The only other surgery I had gotten was a tooth surgery in 8th grade. I don't remember being nervous about it at all. This was different. Who cares about losing a tooth, I was scared that I would lose my arm. Obviously not amputation or something crazy like that, but more so its strength and abilities. I had done everything I possibly could to try and get better without surgery, now all that was left "to do" was to trust my surgeon.
My mom flew in on Thursday night for my surgery. I was so happy to have her support, especially after the conversation I had with coach that day. We stayed up and talked until I was finally able to sleep past the nerves.
Friday morning, surgery day. No water, no food, and no meds, but yes to hella comfy clothes. We arrived at the hospital and began the check-in process, the most dreaded part of the day. I am a classic overthinker when I am forced to sit and wait. And, that's exactly what they have you do before surgery, wait. While laying in the hospital bed I called family members for blessings, good lucks, and a distraction. Then, the dehydration and hunger kicked in. Ugh, the headaches and cramps, horrible. Then, right as I was about to take a little siesta, BOOM! A clipboard hits the end of the bed and an energetic man stands before me. "Hi, I'm dr. Riedel. I'll be performing the procedure on you." Now, remember, this is the first time I'm meeting him, the day of surgery. "So, I read over all your files and looked at all Xrays and MRIs. I've decided I'm going to do another surgery on you, not the one suggested by Dr. Wongworawot." He went on to explain that the initial surgery plan was not going to be a long-term fix, more like a temporary one. Essentially, the original plan was to fix the dissociated bones by mending and supporting the tendon that stretches out across the two. This would have been done by putting an incision across the two bones and placing pins in the wrist bone to stabilize. Now, Dr. Riedel was saying that the incision actually needs to be closer to the ulnar side of the wrist bone in order to mend my severally torn TFCC. The plan was to grab the tendon and some synthetic material to elongate it. Dr. Riedel explained it like this,
"Think of a rubber band that you hook onto a pin and stretch it out onto another pin to hold it tight and in place. Then, the tendon and bones will fuse naturally and start the healing process that they were hoping for when they put you in a cast."
Well, Okay... let's do it.
The anesthesiologist came by next, asked about my medications, and then gave me the good stuff. The only way I can describe the feeling of starting to feel the anesthesia? Levitation of the mind and body. Both inevitably escape you. Conversations become harder to follow and much funnier, while your body begins to drift to sleep. The last thing I remember was yelling "Ciao!" to my mom and my aunt as they wheeled me into a long hallway towards the operation room....

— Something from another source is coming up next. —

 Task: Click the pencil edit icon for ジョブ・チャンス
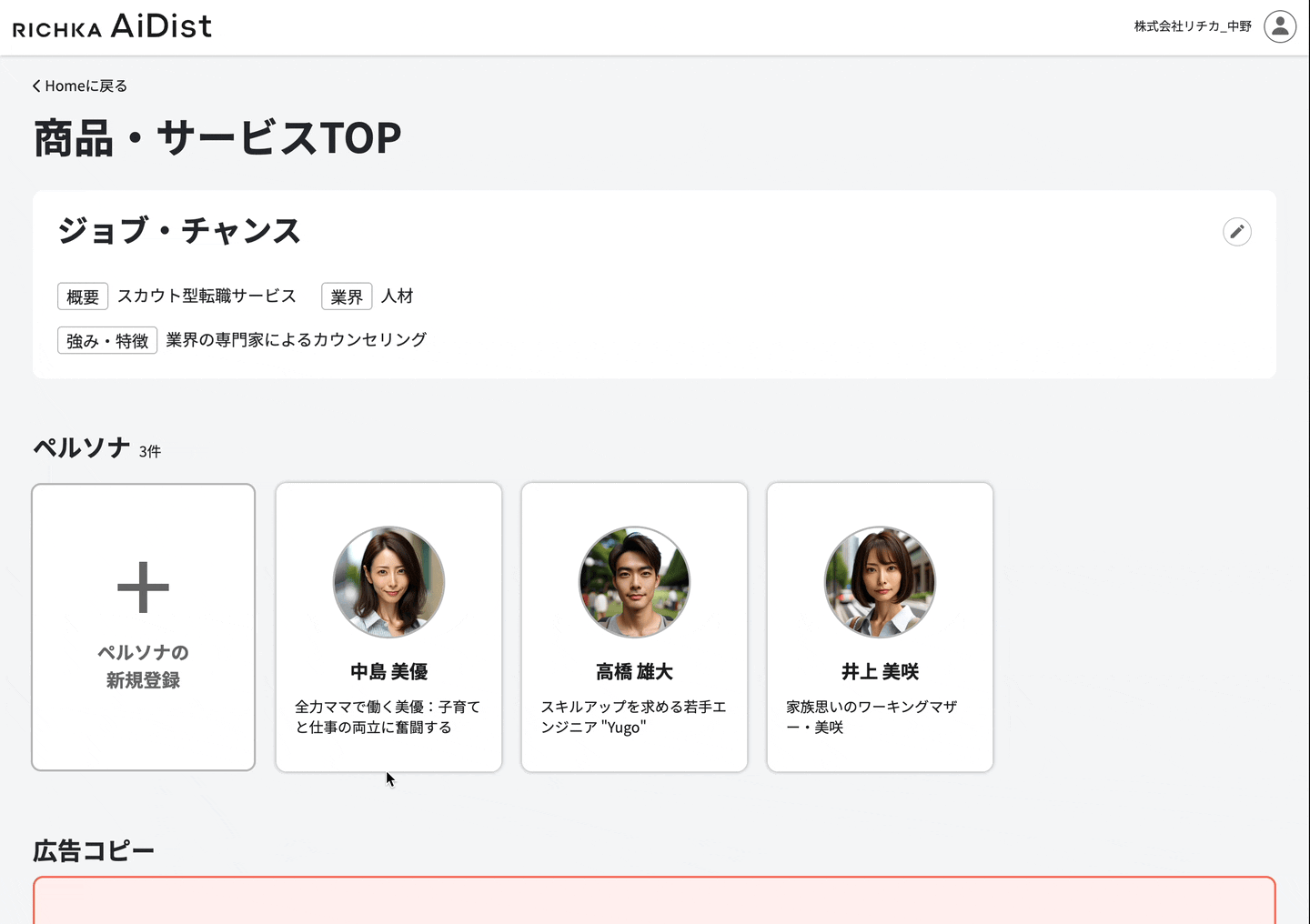1236,232

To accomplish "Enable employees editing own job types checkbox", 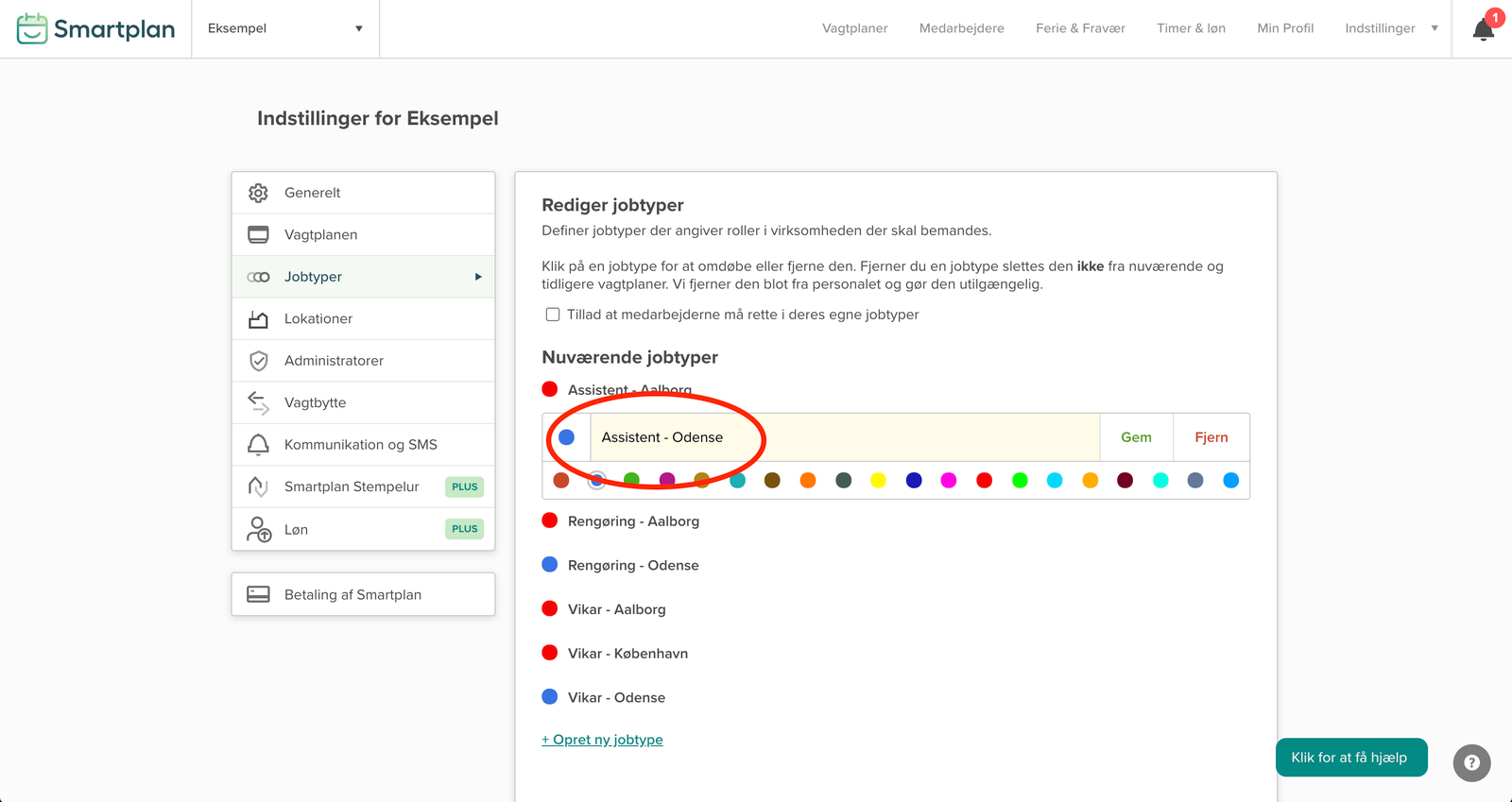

The days right after the surgery were by far the easiest to get through. The copious amounts of medication made me sleepy, which helped pass the time. However, the more the meds wore off and I began to come back to life, so did the unbearable pain. Although, now something was different. I looked down at my arm and saw it wrapped up in a new cast. It felt cushioned, stable and safe. I did it.. now the anticipation of being rid of the damn cast in weeks to come.
~4 weeks Later~
The day had finally come. I was going to finally be able to see my wrist since surgery. As I looked down smiling at my hand, Dr. Riedel said, " Okay, we need to take those pins out now". Wait. Take them out?! This was a vital detail that I must have missed during the explanation of the surgery. He continues"well, yea those things are probably super crusty... gross". I looked at him and said, "Okay, when do I need to schedule to go under and have them taken out?" He tried so hard not to laugh, "Uhh, kiddo we are taking them out right now, no medications needed." Great :) We walked into the room where I had gotten fitted for my cast. I sat down in the chair and held on tight to my boyfriend's hand.
The nurse grabbed some heavy-duty pliers, grabbed my wrist, and went to work. The beginning sensations were numbing. I could feel the cold pliers touch the exposed metal and it vibrated across my bones. At first, she pulled gently trying to get them to loosen up and slide out easily. Nope. "Honey, I am so sorry but I need to start pulling harder because they bent." Then, the tugging started. And when I mean tugging, I mean both hands on my wrist, legs wrapped around the chair and full force. I started bawling. I could feel exactly where the pins had bent to the natural curve of healed wrist bones. Every turn, twist and pull scratched around the tender scar tissue that had begun to form. Meanwhile, my loving boyfriend had gripped my hand and turned away giggling. Yes, giggling. As soon as the torture was over we headed to the car and drove back to campus. The first words spoken through tears? "why did you laugh at me... " Cal grabbed my left hand and said "No, no I wasn't laughing at you I just couldn't deal with how hard she was tugging your wrist"
He then grabbed his phone and showed me this giggling: "she straight up looked like this..you would have been uncomfortably laughing too.." And with that, the pain subsided, and once again love healed.